Kent,
Meydan, Hafıza
İnsanların biriktirdikleri gibi kentlerin de biriktirdikleri vardır. Kentler yüz yıllarca, bin yıllarca biriktirirler. Çünkü bugün var olan ve içinde yaşadığımız yerleşkelerin altında binlerce yıllık birikimler, yaşamlar, kentler yatmaktadır. Şehirlerin yaşam anlamında da insanlardan çok fark yoktur; kurulurlar, büyürler, yaşlanırlar ve yenilenebilirler. İnsanlardan farkı çok uzun yıllar hayatta kalırlar. Şehirlerin biriktirme şekli; yapılar, yollar, inanç merkezleri gibi belirlediği nirengi noktaları şeklinde olmaktadır. Önemli olan bu birikimleri, gelişmeyi, yaşlanmayı, yapıları, şehrin hafızasını insanlarla birlikte koruyarak bir düzen içerisinde tutmaktır.
Heykel önü, Uşak için bir nirengi noktası, Uşak insanı için buluşma alanıdır. Kentte yaşasın ya da yaşamasın, kente yeni gelmiş olsun, kent sakini olsun herkesin rahatlıkla ulaşabileceği kent merkezini tarifler. Belki yüz yıl öncesine kadar tanımlı olmayan bu alan, kamusal bir yapının tanımlamasıyla Uşak kentinin hafızasında yer edinmiş şehrin merkezi kabul edilerek meydanlaşmıştır.
Şu aralar yıkım haberleri ile adından sıkça söz ettiren Uşak Hükümet Konağı, kent merkezini Atatürk heykeli ile tanımlayarak kent meydanı oluşmasına katkı sağlamış, 60 yıldır kent hafızasında yer edinen Uşak'ın kalbini betimlemeye devam etmektedir.

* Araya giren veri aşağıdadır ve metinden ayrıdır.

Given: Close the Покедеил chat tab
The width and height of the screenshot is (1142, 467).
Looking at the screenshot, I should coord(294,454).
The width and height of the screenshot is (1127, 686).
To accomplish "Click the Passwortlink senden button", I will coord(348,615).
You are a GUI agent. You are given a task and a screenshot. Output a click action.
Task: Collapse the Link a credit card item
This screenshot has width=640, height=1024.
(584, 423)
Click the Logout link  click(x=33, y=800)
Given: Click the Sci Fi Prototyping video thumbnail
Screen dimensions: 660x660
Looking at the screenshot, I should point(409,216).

Uşak Hükümet Konağı’na mimari açıdan bakıldığında 1960 ve 70'li yıllarda tüm dünyayı etkisi altına alan modern mimarlık örneklerinin başarılı bir ürünü görülmektedir. 60 metreyi geçkin cephesi ile yatay mimariye sahip yapıya dinamizm vermek adına dikey güneş kırıcılar, devletin gücünü simgeleyen ve net şekilde algılanması sağlanan yapının konstrüksiyonunun parçası olan fil ayakları diye tabir edilen dairesel kolonlar, çatısında merhameti simgeleyen kuş evleri ve yapının dışından net şekilde okunan giriş saçağı ile insan ölçeğini gözeterek devleti simgeler nitelikte ciddiyetle tasarlanıp inşa edildiği ve döneminin mimari özelliklerini en iyi şekilde yansıttığı görülmektedir.

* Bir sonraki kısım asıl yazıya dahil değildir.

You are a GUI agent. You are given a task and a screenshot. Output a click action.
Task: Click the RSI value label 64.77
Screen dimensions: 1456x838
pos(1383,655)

Modern mimarlık anlayışının en başarılı örneklerinden birisi olan Dünya ve Türkiye’de nadir bulunur şekilde yapıldığı dönemin mimari üslubunu en iyi şekilde yansıtan böyle bir yapının tanımladığı meydan ve Atatürk anıtı, şehir için çok güçlü bir bağ oluşturmuş ve kent belleğinde yerini almıştır. Bu bileşenlerden birini ortadan kaldırmanın kentte yaratacağı mekansal ve ruhsal kaybı tamir etmek neredeyse imkansız olacaktır.
Sahibi olduğumuz ve belkide değerini çok anlayamadığımız bu mekansal oluşum, bugün 30 yaşının üzerinde olan kent insanı için milli bayramların kutlandığı, geçit törenlerinin yapıldığı, kurtuluş günlerinde bayrak seremonisinin izlendiği hatta en az bir kere bayrakları selamlayarak geçit törenine katıldığı, ilk konserini dinlediği, arkadaşını eşini dostunu beklediği gerçek bir değerdir. Bu tür mekanlara dokunuşlar aynı zamanda kent hafızasına da dokunuş olduğundan yerel yöneticiler tarafından katılımcı bir politikayla ele alınmalıdır.